The difference in responses is often known as ‘resilience’, which might also be likened to our ‘shock absorbers’ - that technology in our cars that cushions us from the buffeting and sometimes the crashing as we drive along the road. We probably don’t even know we have them in the car and may not even enquire about them when we buy a new car. They are there, and we only know we have them after a shocking event.
The resilience we develop as humans is similar but different to this form of technology. It is similar in that it acts as a buffer, and it is different in that it is adaptive. That is, whilst a car may need to slam on its brakes and the shock absorber cushion the impact, the car will not learn.
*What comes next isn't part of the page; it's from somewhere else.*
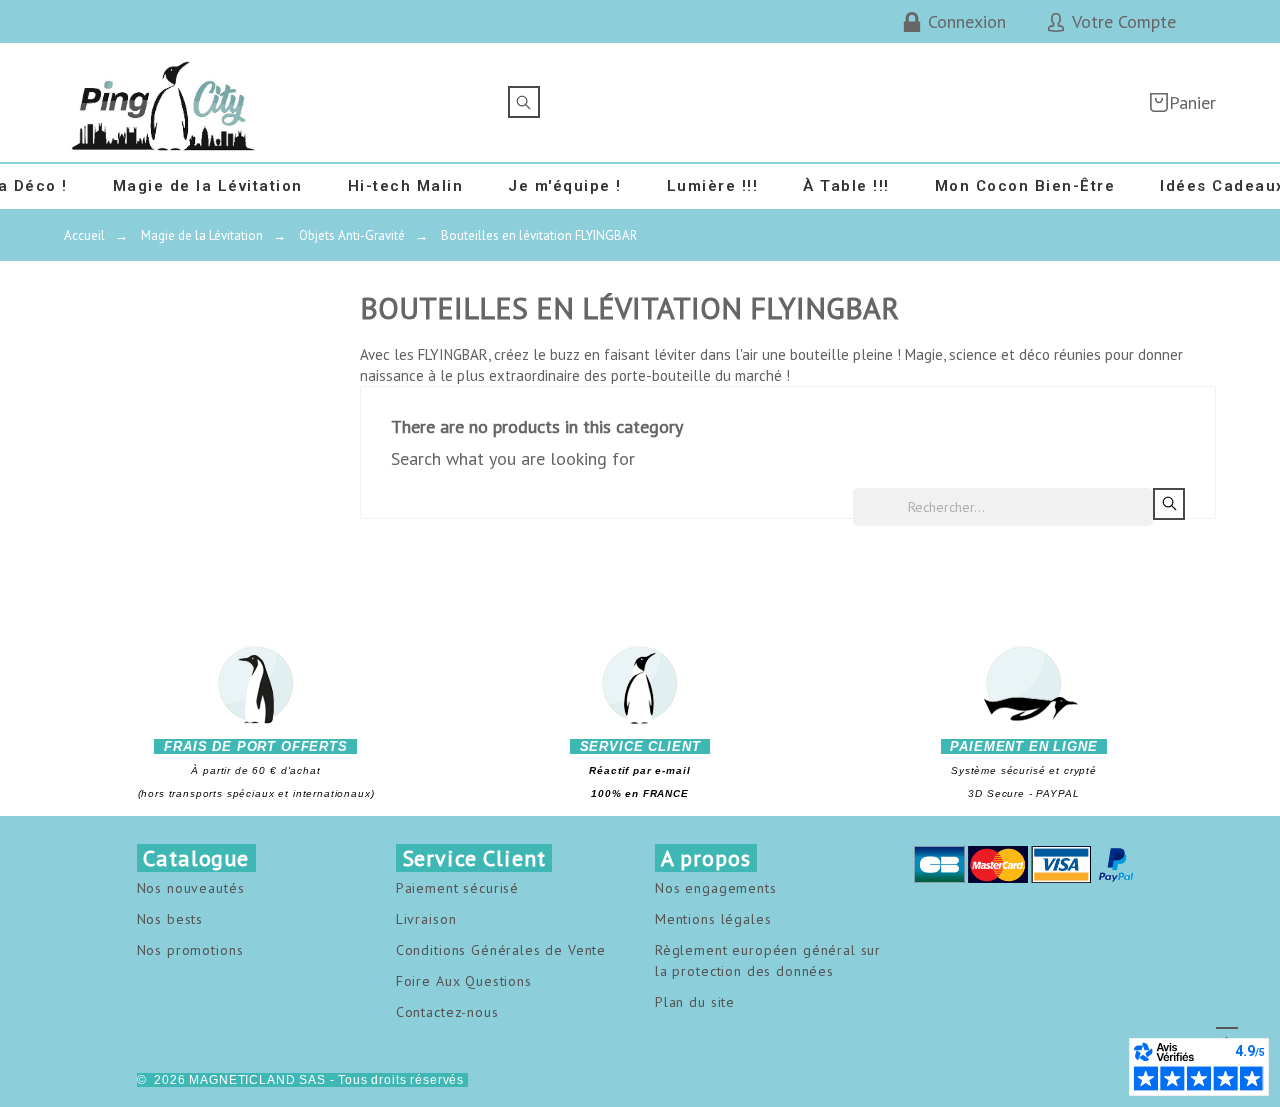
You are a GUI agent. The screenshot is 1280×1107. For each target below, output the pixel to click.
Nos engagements (716, 888)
As humans, we tend to learn from experience and adapt our behavioural responses, also called patterns.
Ideally, as we experience, we adapt and build resilient ways of responding to the events of life - good and bad - which Mary seems to have achieved. However, sometimes our patterns of responses are not healthy (as in the case of Jane). Instead of resilience, a pattern of learned helplessness is developed (never fear, it is possible to break this pattern and learn resilience).
There are three factors which seem to mark out resilient people:
- An ability to accept reality. This is not the same as being positive; optimism is a powerful and useful ally, but can create a force sense of hope. We can guess that those with learned helplessness would give up when faced with a mighty challenge. The optimist might respond well initially, but should they feel to meet their optimistic goal, we could equally imagine how they could ‘give up’. Instead, a healthy assessment, coupled with a pragmatic and tenacious response, will be more real.
- Having a sense of meaning – of life in general, but also of the difficult and challenging times. Those with learned helplessness often feel and behave like victims. A resilient response finds meaning in being able to plan and plot away from the difficult place now to a more comfortable place in the future. These are best stated as concrete goals.
- An imagination – that sparks ingenuity, improvisation and problem solving, normally by generating as many options as possible, but taking action too, in short incremental bursts. This is so vital to learn, because the evidence shows that when people are put under pressure, they will revert to what they have rehearsed and planned to do. Choose the ways you plan and rehearse to respond well.
Many resilient people are modest and simply shrug their shoulders and attribute their strength to “luck”. That belittles what they do and distracts those with learned helplessness from taking action, which often is about attitude of mind and openness. For example, whilst both approaches to a “shock” are likely to ask for help, those with learned helplessness will feel their predicament to be "fixed". This tends to keep them helpless. The more resilient will seek help, support and guidance from those that will encourage independence and self-generated solutions.
A coach will help you by building and rehearsing more effective responses with you and for you to use. This is an effective use of the imagination. This will include helping you make sense and purposeful meaning of your life. They will also help you foster resilience through a sense of strength, independence and a can do attitude that is often closer to reality than cannot easily be experienced when we try to “go it alone”.